Since Kombucha is fairly new in the marketplace, there is limited research that has been conducted in regards to its health benefits for the human body. For the most part, only animal tests have been conducted with few clinical studies. As the popularity of Kombucha beverages becomes mainstream, more research on its health benefits will become available. But, according to newest studies published in The Journal of Medicinal Food 2014, research scientists at the University of Latvia concluded the following about Kombucha’s health benefits: it is shown that [Kombucha] can efficiently act in health preservation and recovery due to four main properties: detoxification, anti-oxidation, energizing potencies, and promotion of boosting immunity.

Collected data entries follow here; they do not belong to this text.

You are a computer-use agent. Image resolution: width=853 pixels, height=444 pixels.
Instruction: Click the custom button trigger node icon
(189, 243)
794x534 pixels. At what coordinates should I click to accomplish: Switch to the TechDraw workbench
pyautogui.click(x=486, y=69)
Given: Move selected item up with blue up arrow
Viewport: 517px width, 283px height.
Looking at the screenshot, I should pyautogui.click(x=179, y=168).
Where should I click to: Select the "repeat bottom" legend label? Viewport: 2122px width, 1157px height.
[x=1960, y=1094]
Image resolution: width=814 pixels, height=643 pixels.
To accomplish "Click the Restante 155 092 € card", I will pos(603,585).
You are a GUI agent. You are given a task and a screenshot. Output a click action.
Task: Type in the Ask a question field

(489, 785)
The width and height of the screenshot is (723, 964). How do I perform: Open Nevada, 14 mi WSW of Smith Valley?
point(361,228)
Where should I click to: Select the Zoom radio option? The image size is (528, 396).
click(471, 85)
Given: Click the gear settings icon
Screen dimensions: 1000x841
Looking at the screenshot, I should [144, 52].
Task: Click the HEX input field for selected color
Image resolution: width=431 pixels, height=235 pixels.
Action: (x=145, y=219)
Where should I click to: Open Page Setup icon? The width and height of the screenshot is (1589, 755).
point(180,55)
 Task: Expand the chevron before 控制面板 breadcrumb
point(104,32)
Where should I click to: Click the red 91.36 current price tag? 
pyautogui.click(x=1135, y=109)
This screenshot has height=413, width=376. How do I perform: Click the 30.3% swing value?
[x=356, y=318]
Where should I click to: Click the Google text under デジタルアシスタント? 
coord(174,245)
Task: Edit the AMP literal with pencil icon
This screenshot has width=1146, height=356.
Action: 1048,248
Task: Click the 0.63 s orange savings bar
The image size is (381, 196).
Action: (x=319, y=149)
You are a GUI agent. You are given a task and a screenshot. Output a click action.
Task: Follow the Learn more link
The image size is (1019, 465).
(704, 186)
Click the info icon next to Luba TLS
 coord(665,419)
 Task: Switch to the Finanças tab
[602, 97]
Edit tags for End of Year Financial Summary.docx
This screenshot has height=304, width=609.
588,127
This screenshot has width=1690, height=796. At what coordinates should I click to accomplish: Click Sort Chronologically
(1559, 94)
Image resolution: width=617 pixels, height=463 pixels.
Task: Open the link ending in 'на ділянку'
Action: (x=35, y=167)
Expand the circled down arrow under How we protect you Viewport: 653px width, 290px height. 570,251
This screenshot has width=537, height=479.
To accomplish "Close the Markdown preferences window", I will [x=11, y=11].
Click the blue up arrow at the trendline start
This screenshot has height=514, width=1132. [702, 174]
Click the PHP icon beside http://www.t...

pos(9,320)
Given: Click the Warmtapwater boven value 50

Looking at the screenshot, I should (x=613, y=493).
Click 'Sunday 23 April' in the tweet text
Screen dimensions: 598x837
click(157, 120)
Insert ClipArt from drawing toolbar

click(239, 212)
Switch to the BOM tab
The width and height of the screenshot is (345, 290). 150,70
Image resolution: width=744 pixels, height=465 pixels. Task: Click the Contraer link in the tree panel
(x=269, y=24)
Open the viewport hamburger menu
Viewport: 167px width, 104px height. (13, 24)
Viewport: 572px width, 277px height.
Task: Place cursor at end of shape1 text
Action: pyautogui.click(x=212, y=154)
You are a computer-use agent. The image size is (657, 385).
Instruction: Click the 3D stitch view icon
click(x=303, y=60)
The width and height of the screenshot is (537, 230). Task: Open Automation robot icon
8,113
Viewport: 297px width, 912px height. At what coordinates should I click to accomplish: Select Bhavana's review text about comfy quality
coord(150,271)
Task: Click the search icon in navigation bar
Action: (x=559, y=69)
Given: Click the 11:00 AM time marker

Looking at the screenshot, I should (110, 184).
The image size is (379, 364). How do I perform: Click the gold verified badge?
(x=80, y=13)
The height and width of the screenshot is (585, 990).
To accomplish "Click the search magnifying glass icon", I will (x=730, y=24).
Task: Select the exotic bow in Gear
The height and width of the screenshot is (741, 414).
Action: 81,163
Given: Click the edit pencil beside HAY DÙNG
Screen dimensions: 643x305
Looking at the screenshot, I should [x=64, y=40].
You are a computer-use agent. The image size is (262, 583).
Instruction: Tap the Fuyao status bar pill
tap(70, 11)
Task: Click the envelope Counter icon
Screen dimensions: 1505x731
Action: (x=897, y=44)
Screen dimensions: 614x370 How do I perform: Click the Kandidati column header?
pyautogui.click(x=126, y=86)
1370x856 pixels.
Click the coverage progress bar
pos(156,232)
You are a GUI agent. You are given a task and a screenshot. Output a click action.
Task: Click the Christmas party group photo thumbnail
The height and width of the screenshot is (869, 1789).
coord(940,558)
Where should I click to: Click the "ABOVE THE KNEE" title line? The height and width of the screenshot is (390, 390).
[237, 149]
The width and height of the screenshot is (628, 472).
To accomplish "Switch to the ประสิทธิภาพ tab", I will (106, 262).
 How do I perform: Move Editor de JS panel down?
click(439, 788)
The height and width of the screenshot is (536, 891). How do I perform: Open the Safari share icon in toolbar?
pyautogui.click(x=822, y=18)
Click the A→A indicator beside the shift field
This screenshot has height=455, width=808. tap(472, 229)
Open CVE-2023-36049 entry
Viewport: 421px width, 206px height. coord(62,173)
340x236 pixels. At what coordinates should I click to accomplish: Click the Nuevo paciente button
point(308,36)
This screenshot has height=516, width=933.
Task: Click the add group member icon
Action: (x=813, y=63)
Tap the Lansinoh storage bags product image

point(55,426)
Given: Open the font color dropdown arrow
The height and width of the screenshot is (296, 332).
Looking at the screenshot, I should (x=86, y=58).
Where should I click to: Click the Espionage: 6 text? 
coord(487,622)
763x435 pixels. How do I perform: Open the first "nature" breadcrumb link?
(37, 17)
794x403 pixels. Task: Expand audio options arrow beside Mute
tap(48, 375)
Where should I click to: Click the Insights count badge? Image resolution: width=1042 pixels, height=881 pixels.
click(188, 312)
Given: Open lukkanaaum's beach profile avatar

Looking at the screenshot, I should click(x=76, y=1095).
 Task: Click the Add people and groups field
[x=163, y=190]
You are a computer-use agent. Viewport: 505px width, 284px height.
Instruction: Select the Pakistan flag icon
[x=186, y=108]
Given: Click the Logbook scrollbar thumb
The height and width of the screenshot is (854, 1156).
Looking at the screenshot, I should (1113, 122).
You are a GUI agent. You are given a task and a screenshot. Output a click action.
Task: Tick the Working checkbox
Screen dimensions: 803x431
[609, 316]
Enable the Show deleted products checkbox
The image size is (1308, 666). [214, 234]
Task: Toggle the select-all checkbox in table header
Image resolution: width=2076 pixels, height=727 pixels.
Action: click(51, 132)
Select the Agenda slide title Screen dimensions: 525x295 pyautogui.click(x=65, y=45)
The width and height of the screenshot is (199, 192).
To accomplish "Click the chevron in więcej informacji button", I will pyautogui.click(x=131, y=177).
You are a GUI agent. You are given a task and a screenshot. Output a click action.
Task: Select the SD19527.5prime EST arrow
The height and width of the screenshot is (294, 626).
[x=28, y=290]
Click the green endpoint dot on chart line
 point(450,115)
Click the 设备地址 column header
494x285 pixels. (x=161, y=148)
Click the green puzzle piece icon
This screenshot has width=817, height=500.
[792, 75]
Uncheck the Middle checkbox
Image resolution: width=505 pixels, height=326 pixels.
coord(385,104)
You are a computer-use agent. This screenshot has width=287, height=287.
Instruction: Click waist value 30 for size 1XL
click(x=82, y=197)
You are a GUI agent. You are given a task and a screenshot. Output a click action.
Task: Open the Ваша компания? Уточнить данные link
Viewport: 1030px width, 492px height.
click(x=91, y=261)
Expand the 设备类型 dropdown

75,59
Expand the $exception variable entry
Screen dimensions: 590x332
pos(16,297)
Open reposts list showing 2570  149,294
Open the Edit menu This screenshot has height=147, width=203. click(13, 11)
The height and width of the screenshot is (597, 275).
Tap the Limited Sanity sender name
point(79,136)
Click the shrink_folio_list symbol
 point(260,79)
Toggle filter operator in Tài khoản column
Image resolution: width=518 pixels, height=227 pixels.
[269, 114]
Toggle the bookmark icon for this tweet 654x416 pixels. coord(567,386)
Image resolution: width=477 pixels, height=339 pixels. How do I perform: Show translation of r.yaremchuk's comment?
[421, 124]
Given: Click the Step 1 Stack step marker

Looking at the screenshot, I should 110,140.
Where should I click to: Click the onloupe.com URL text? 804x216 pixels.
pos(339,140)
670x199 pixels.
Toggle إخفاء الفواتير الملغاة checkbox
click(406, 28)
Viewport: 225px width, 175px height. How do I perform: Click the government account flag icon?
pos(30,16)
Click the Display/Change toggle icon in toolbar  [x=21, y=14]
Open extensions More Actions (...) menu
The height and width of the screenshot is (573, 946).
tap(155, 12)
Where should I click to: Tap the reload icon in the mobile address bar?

There are some likely health benefits to consuming Kombucha in its raw or unpasteurized form. It is rich in probiotics, the good bacteria similar to those in yogurt, which have been shown to boost the immune system and help maintain overall health. Kombucha contains a concentration of acids which includes acetic, gluconic and lactic, as well as B- vitamins and enzymes. Improved digestion, an increase in energy, weight loss, immune support, cancer prevention, a reduction in joint pain and detoxifying properties have been purported by many individuals consuming Kombucha regularly, though hard scientific data is limited to substantially back some of these claims.
There are pre-cautions that needs to be addressed when it comes to consuming unpasteurized beverages. Infants, young children, pregnant, elderly and those with weak immune systems should avoid consuming unpasteurized beverages. Even with best manufacturing practices, there could be an opportunity for undesirable microorganisms and spores to make their way into a batch, particularly in home-brewed versions. Pasteurization helps to remove harmful bacteria in products using heat. Though using pasteurization to remove foreign bacteria from the Kombucha is good, the downfall is that the heat process destroys naturally occurring vitamins, minerals and most of the good microorganisms.
Only a few side effects have been reported from excessive consumption of Kombucha which include stomach upset and acidosis; a condition in which there is excessive acid in bodily fluids. Other conditions could include allergic reactions to molds that can develop during fermentation if the product becomes contaminated. It is recommended to drink Kombucha from reputable, commercially established vendors when purchasing the bottled version. It is always best to inquire about manufacturing practices if the Kombucha is prepared locally to assure consumption safety, freshness and quality.